:: RAW DATA ::
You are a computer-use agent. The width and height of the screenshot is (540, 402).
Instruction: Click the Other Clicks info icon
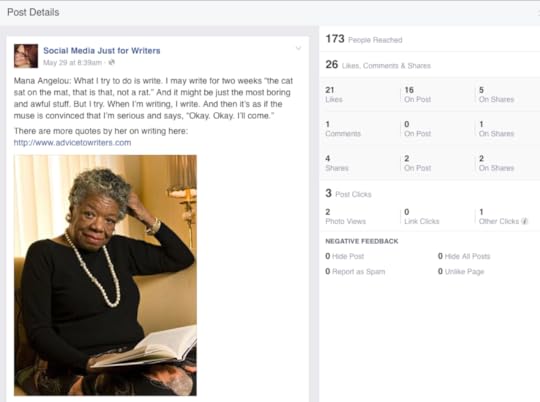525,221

* * *

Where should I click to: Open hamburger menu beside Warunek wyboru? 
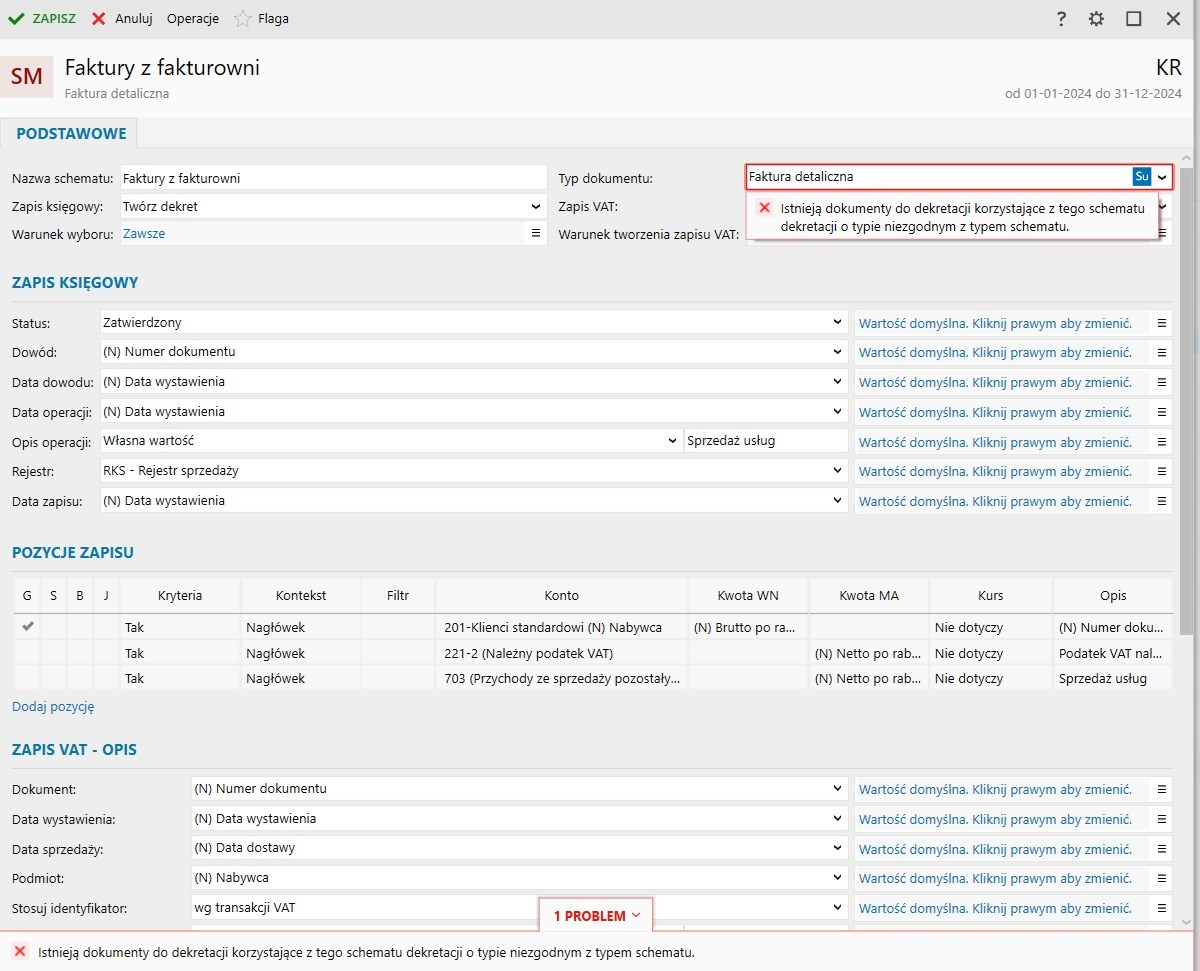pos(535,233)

---

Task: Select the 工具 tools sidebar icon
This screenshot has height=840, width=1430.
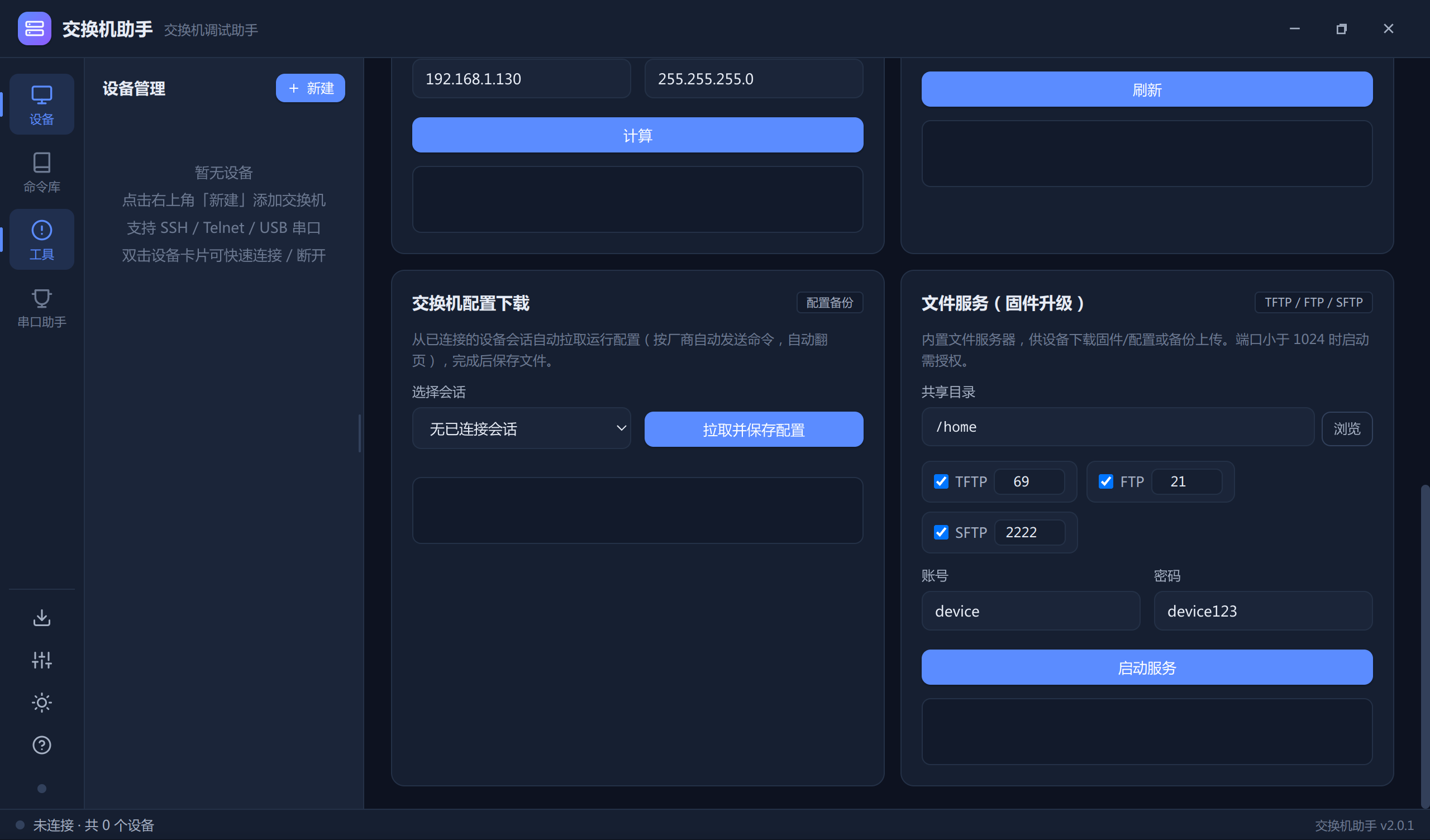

:: WORK TO COMPLETE ::
List the part of the records that begins with the line containing "Where should I" and ends with the line containing "pos(535,233)", as numbered lines. Skip any blank lines and leave the pictures out.

:: EXERCISE RESPONSE ::
1. Where should I click to: Open hamburger menu beside Warunek wyboru? 
2. pos(535,233)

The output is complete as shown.